Горы, облегшие окрест нашу долину, резко вырезаются своими сплошными черными силуэтами на звездном небе, все одинаково близкие, все равно высокие. Мы спускаемся к морю… Его нет. Оно слилось туманною степью с туманным синим небом, и казалось, что прямо от черного берега поднимается небесный свод.

Юпитер горит ярко и бело, и его бледное отражение, словно отражение луны, широким столбом перепоясывает незримые воды…

Тихо опустились мы на каменистый берег и стали слушать ночь… Прибой редко и слабо плескал о голыши; забывшись, чудилось, что из туманной воды кто-то силится осторожно вылезть на берег… На далеком скалистом мысу отрывисто и резко прокричала морская птица.

Из лесной долины, на которую спустились влажные облака, слышался плач филина.

Страшно человеческой мысли в ночном безмолвии; но еще страшнее, когда сверху бездонная тьма неба, снизу темная пучина моря. Что там, в этой неисповедимой темноте, в этих недостижимых глубинах? Зачем нужен этот несчастный кусок мозга, мучающий себя, ничего не ведающий, ничего не могущий? Зачем эта бесконечная цепь безответных вопросов, зачем это беличье колесо порывов, ни к чему не ведущих, кружащихся вокруг самих себя?

Не счастливее ли нас этот сыч, меланхолический житель ночи, который посягает и плодится, охотится и пожирает, не думая о глубинах и темнотах… Что-то могущественное живет и в темную ночь в морской пустыне; эта незримая жизнь придавливает твою.

Чужда она тебе и страшна она тебе. Это жизнь вечности, жизнь стихий и миров.

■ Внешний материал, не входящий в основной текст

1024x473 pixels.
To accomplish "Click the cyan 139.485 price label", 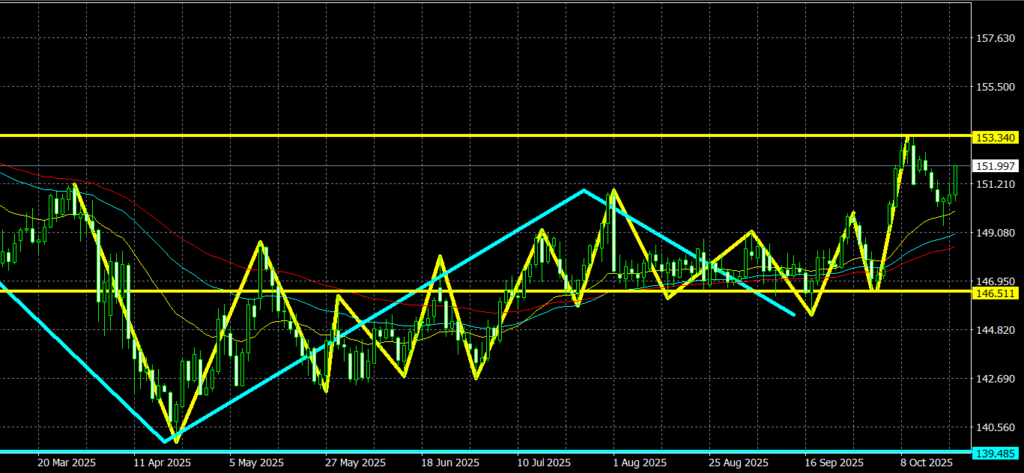I will 995,454.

Лучше всех нас ощутил ее древний индус, которого она раздавила более, чем всех нас. Волна, ветер, планета живут этой страшной, безличной жизнью. Ею живет и наша могила, оттого нам душно от ее прикосновения. Оттого тяжело ночью на пустынном берегу безбрежного моря.

* * *

Жизнь в пустыньке Чолмекчи, если хотите, в ските Чолмекчи, протекает в философской простоте, в монашеском однообразии. С Чолмекчи не нужно Фиваиды.

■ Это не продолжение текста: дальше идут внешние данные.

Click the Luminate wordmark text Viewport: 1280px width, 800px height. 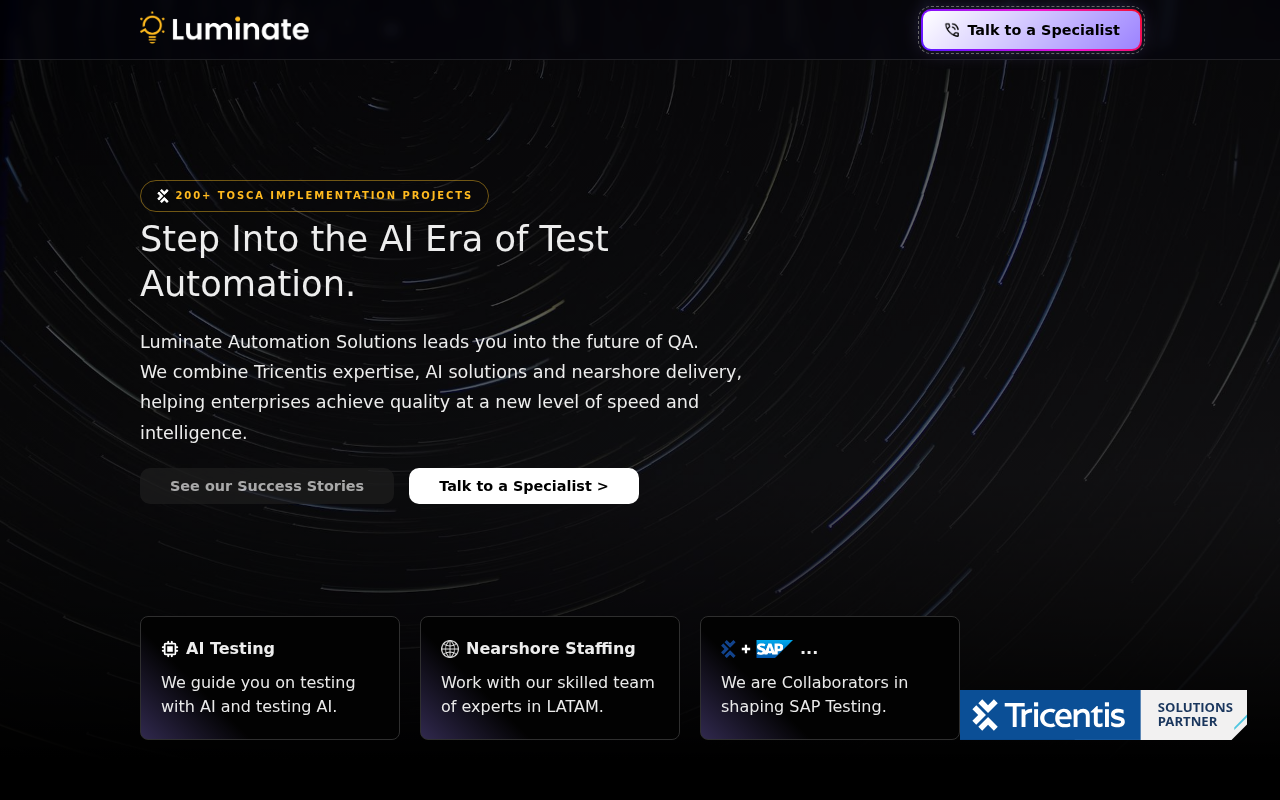240,29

Не мудрено, что монастыри издревле гнездились здесь, по теплым скалам юга. Впрочем, имя Чолмекчи — далеко не монастырское. Строго говоря, Чолмекчи значит Тюильри. Чолмекчи по-татарски — черепичный или горшечный завод.

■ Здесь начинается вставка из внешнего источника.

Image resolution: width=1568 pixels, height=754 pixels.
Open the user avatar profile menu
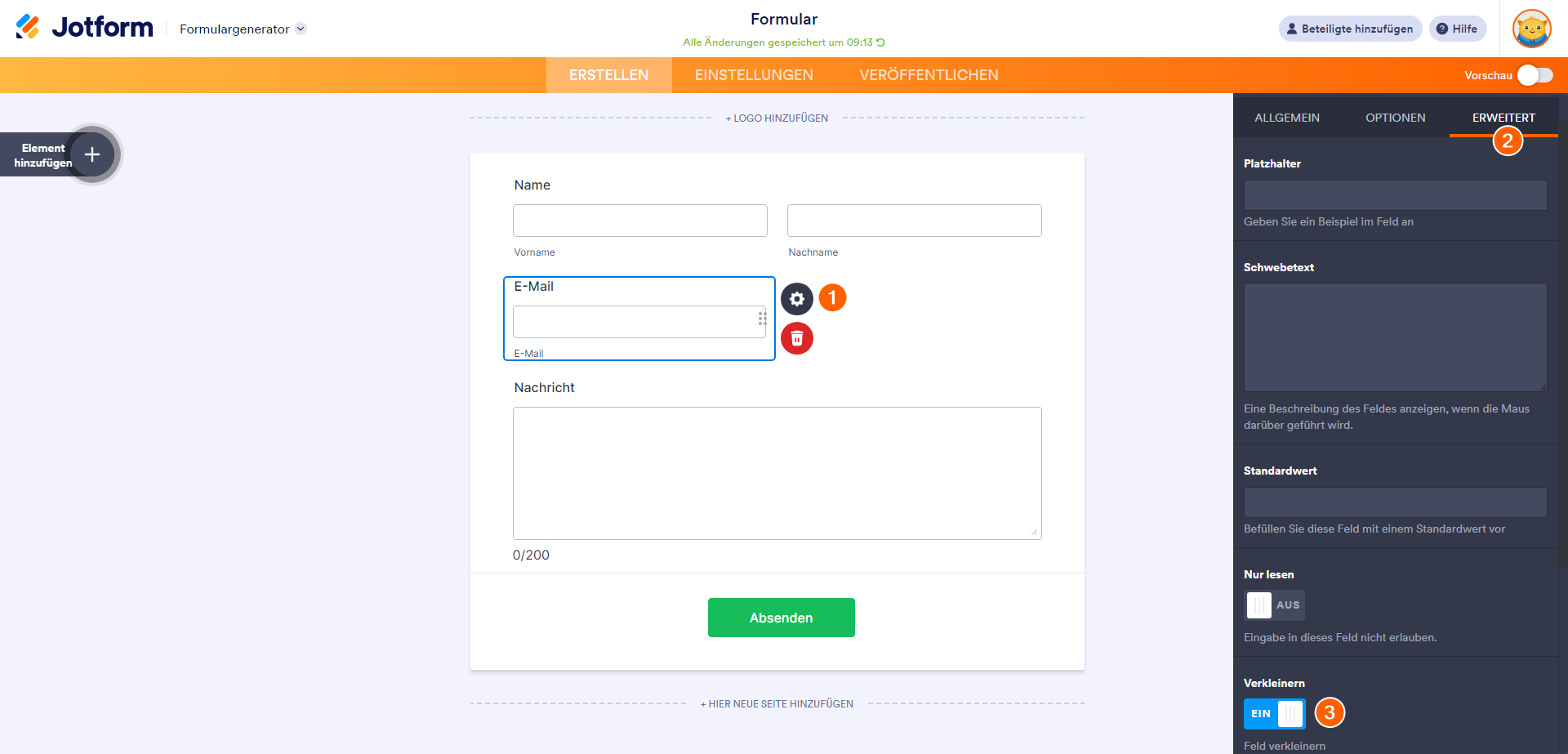click(1531, 29)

Когда он был, трудно догадаться, хотя следов завода много, и находимые остатки посуды совершенно схожи с амфорами и другими, столь известными сосудами древних греков.

Вставать надо рано, иначе пропадешь от жару; несмотря на море, несмотря на леса и высокие горы, жарко здесь на каменном берегу. Все камень — берег, дороги, гора, виноградник; когда разденешься, чтобы лезть в море, босой ноге нет сил выдержать прикосновение горячих голышей. Точно ступаешь на разожженные утюги. Никакая чаша вас не спасет, крымское солнце — не наше русское, да и крымские леса — не наши русские. На прибрежных горах, если они не подымаются в прохладный воздушный слой, как Кастель, дубы и вяз — карлики и уроды. Они худосочны, мелкорослы, искривлены, как семья несчастного пролетария, воспитавшаяся в лишениях всякого рода. Лист мелкий, сухой, сучки обращены в колючки; травы нигде нет, нигде мягкого чернозема или даже глины, где бы можно было уставшему пешеходу растянуться, по русскому обычаю, руки под голову, носом кверху.

Как иногда просится тело, измученное карабканьем по горам, на зеленую постель, но, кроме камней да черепков, ничего не отыщете; лучше и не ложитесь, даже и не садитесь.

Вся растительность — растительность пустыни — пахнет Палестиною и Синаем.

Смолистые теребинты, сухие венки тамариска, неизбежное держи-дерево, на котором больше иголок, чем листьев, и которое многие считают за те именно тернии, из которых был сплетен венец Христа, — шиповник, ежевика, боярышник да мушмула — вот кусты и деревья морского берега.

Но по голышам, обливаемым морским прибоем, на почве, на которой не ожидаешь встретить никакого признака жизни, растут, между тем, сочные и толстые стебли glaucium'a с яркими желтыми цветами, молочай особого рода, тоже очень жирный и кустистый; немного повыше по обрывам скал, кустятся ярко-зеленые букеты кермека, стелются длинные плети каперсов с их великолепными белыми цветами и еще более великолепными зелеными плодами с мякотью, малиновою как кармин.